• [DOCUMENT]
_____

'hadoop file format query'

[prev in list] [next in list] [prev in thread] [next in thread] 

List:       hadoop-user
Subject:    hadoop file format query
From:       Mapred Learn <mapred.learn () gmail ! com>
Date:       2011-02-24 22:51:07
Message-ID: AANLkTinUt069uB10R1dnwKZWdKZakON3A7xz3aLftQOA () mail ! gmail ! com
[Download RAW message or body]


hi,
I have a use case to upload gzipped text files of sizes ranging from 10-30
GB on hdfs.
We have decided on sequence file format as format on hdfs.
I have some doubts/questions regarding it:

i) what should be the optimal size for a sequence file considering the input
text files range from 10-30 GB in size ? Can we have a sequence file as same
size as text file ?

ii) is there some tool that could be used to convert a gzipped text file to
sequence file ?

_____

• [DATA]
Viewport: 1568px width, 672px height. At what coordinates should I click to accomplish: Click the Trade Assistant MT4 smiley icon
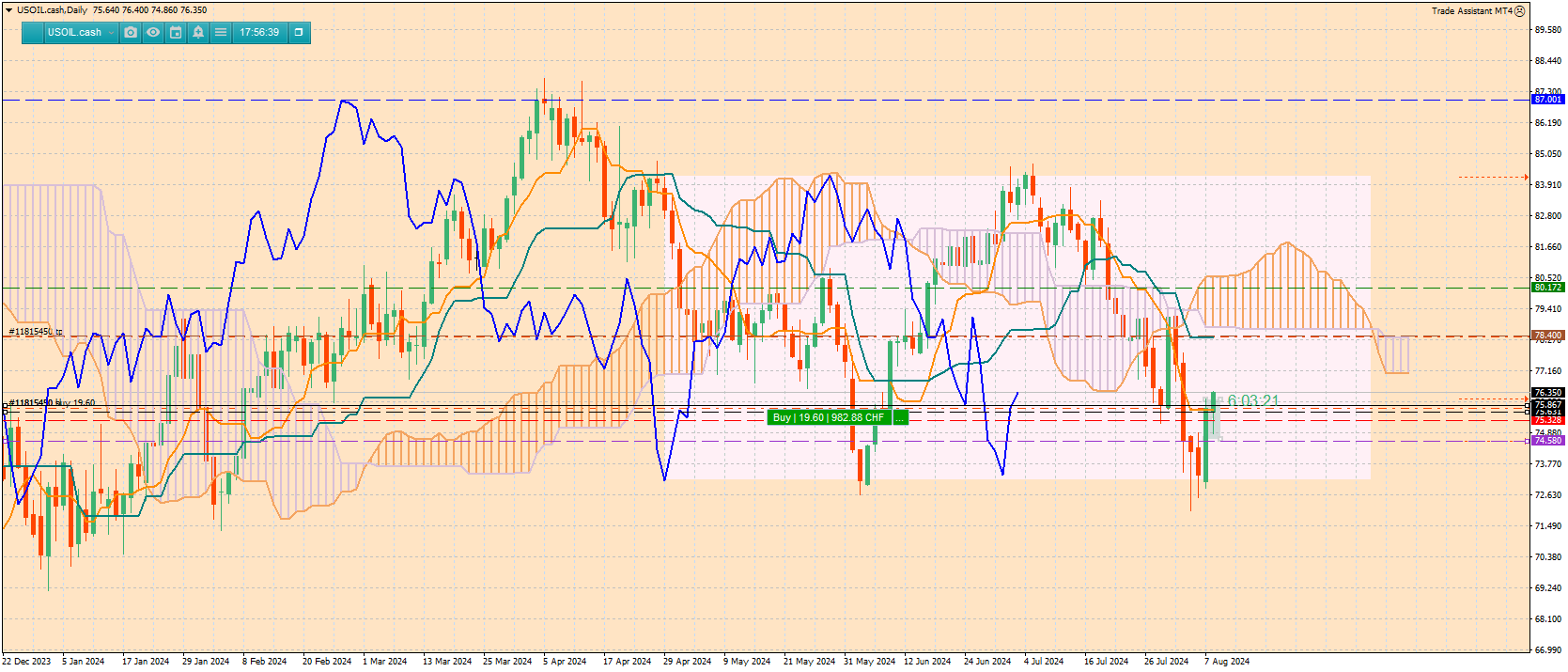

_____

• [AIM A]
Answer these questions from the hadoop-user post:
(i) What range of sizes do the gzipped text files have?
(ii) Which format was chosen for the files on hdfs?
(iii) To which mailing list was the post sent?
• [AIM B]
Substitute "container file" for "sequence file" in the hadoop-user post, and write out the passage starting at "i) what should" and ending at "sequence file ?".
The data come from a separate source.

• [COMPLETE OUTPUT A]
(i) 10-30 GB
(ii) Sequence file format
(iii) hadoop-user

• [COMPLETE OUTPUT B]
i) what should be the optimal size for a container file considering the input
text files range from 10-30 GB in size ? Can we have a container file as same
size as text file ?

ii) is there some tool that could be used to convert a gzipped text file to
container file ?